Serangan itu juga dilaporkan menabrak truk air yang didukung UNICEF. Catherine Russell, direktur eksekutif UNICEF, menuntut perlindungan untuk anak -anak, sementara agen kemanusiaan PBB OCHA mengutuk serangan itu sebagai “tidak dapat diterima” dan menyerukan penghormatan terhadap hukum kemanusiaan internasional dan keselamatan pekerja bantuan.
Ketua Uni Afrika, Mahmoud Ali Youssouf, juga mengutuk apa yang disebutnya “pemogokan drone keji”, menyebutnya pelanggaran yang mencolok terhadap hukum internasional.
Serangan itu terjadi ketika PBB merilis sebuah laporan yang mengatakan ringkasan eksekusi, penargetan warga sipil dan kekerasan etnis memburuk di seluruh Sudan dan khususnya wilayah Darfur.
“Beberapa tren tetap konsisten selama paruh pertama tahun 2025: terus meresap dari kekerasan seksual, serangan tanpa pandang bulu, dan secara luas penggunaan kekerasan pembalasan terhadap warga sipil, terutama atas dasar etnis, yang menargetkan orang -orang yang dituduh 'kolaborasi' dengan pihak -pihak lawan,” kata laporan itu.
Laporan itu mengatakan 3.384 warga sipil telah terbunuh pada paruh pertama tahun ini, memperingatkan bahwa korban tewas kemungkinan lebih tinggi karena kesulitan dalam mendapatkan informasi yang dapat diandalkan di lapangan.
Pada akhir Agustus, UNICEF mengatakan telah melaporkan 1.100 pelanggaran besar di El-Fasher, dan melukai lebih dari 1.000 anak, sementara yang lain diculik atau direkrut ke kelompok bersenjata.
Pada bulan Juli tahun ini, Pengadilan Kriminal Internasional (ICC) memberi pengarahan kepada Dewan Keamanan PBB bahwa mereka percaya kejahatan perang dan kejahatan terhadap kemanusiaan sedang dilakukan di Darfur.
“Perkosaan dan kekerasan seksual sedang dipersenjatai.
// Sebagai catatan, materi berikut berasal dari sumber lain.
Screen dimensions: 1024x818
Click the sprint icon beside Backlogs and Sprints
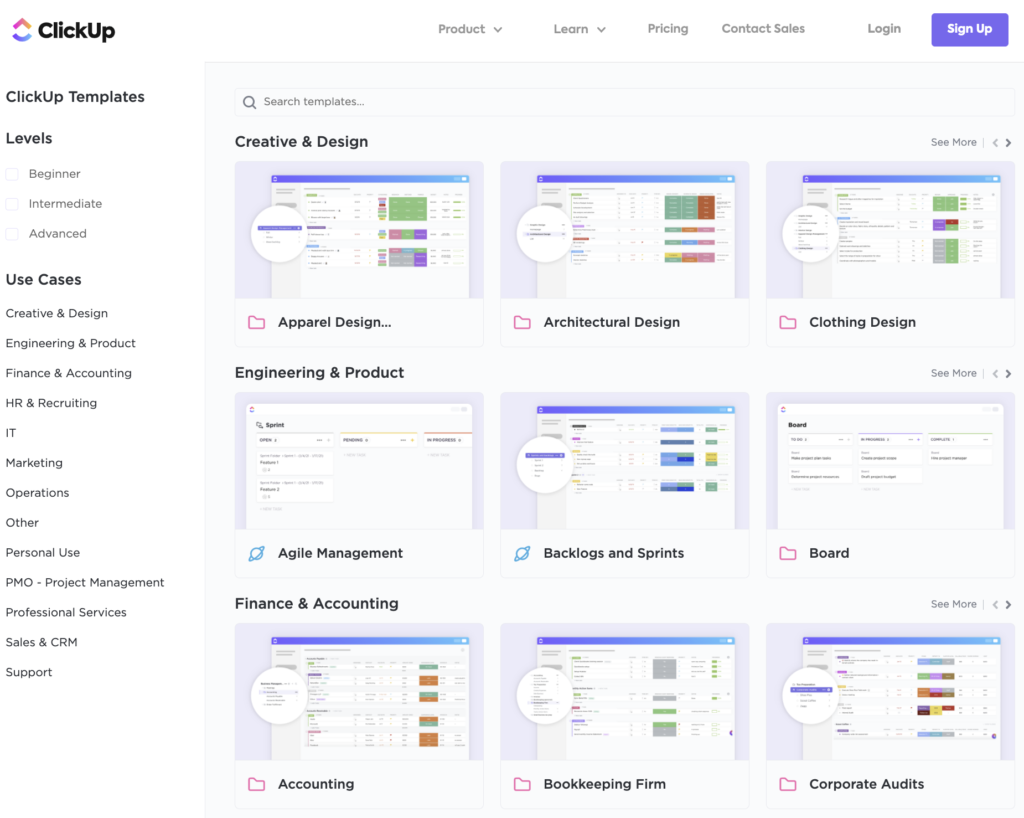(521, 552)
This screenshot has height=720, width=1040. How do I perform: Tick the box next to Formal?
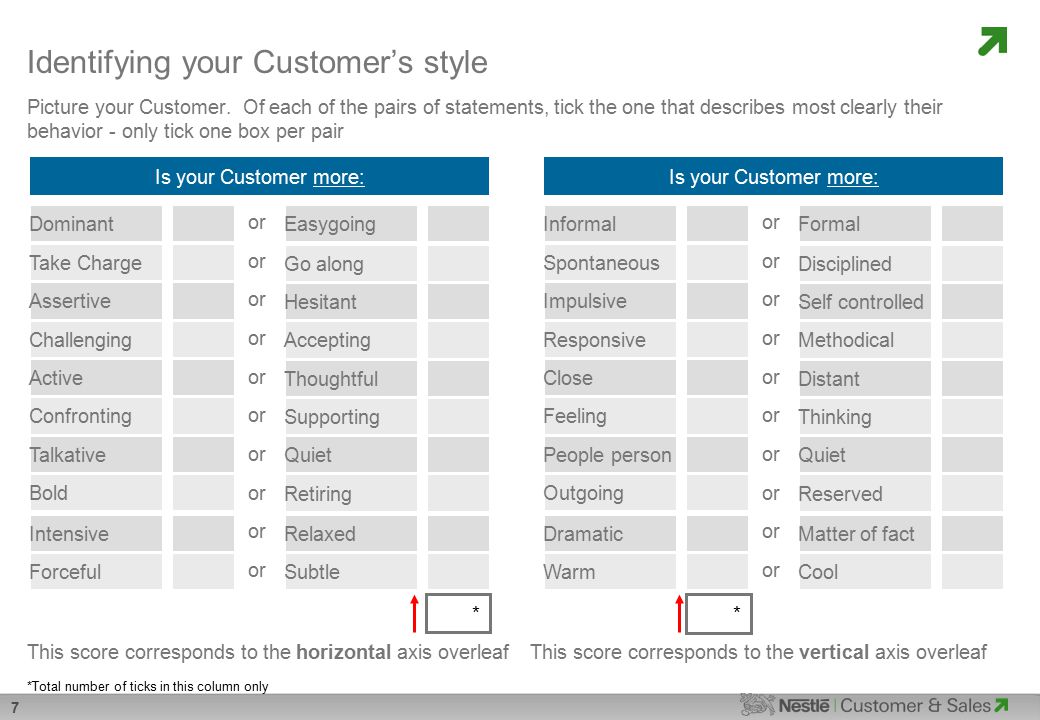pos(972,223)
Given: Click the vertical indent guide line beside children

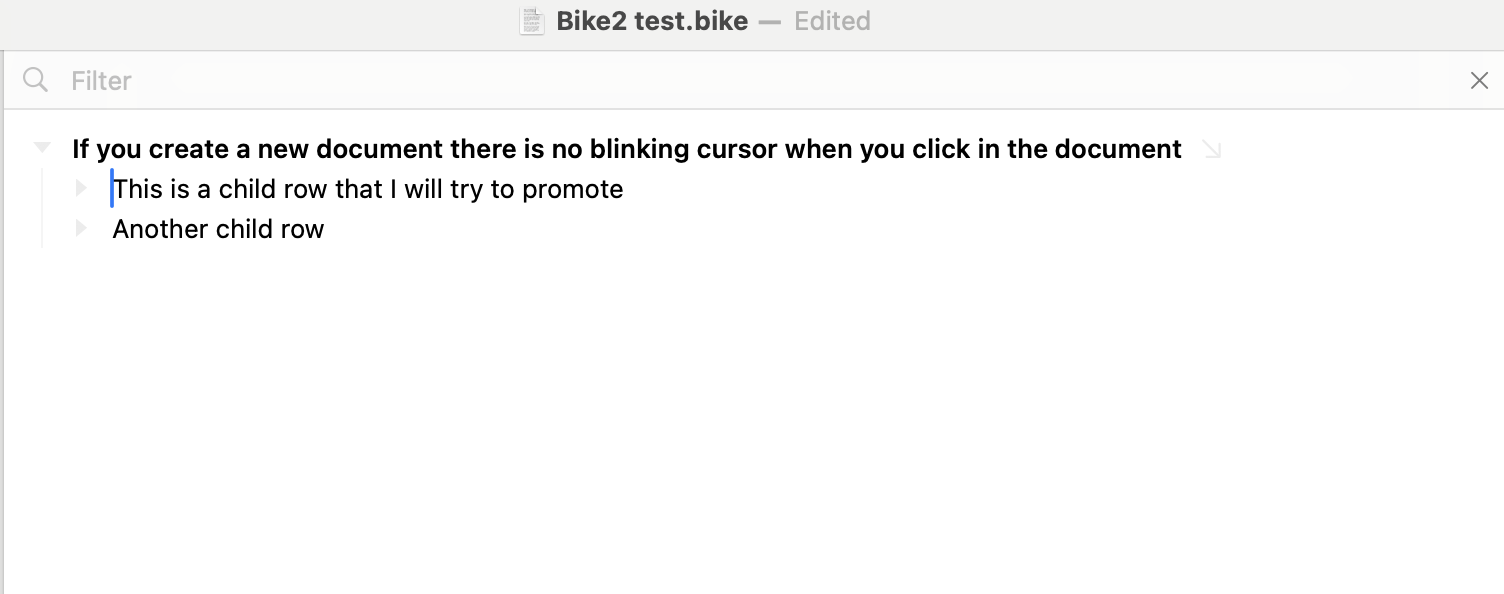Looking at the screenshot, I should (x=42, y=208).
Penculikan untuk tebusan atau untuk mendukung jajaran kelompok bersenjata telah menjadi praktik umum,” kata Nazhat Shameem Khan, jaksa penuntut ICC, mengatakan.
“Namun kita tidak boleh berada di bawah ilusi apa pun,” tambahnya, “segalanya masih bisa menjadi lebih buruk.”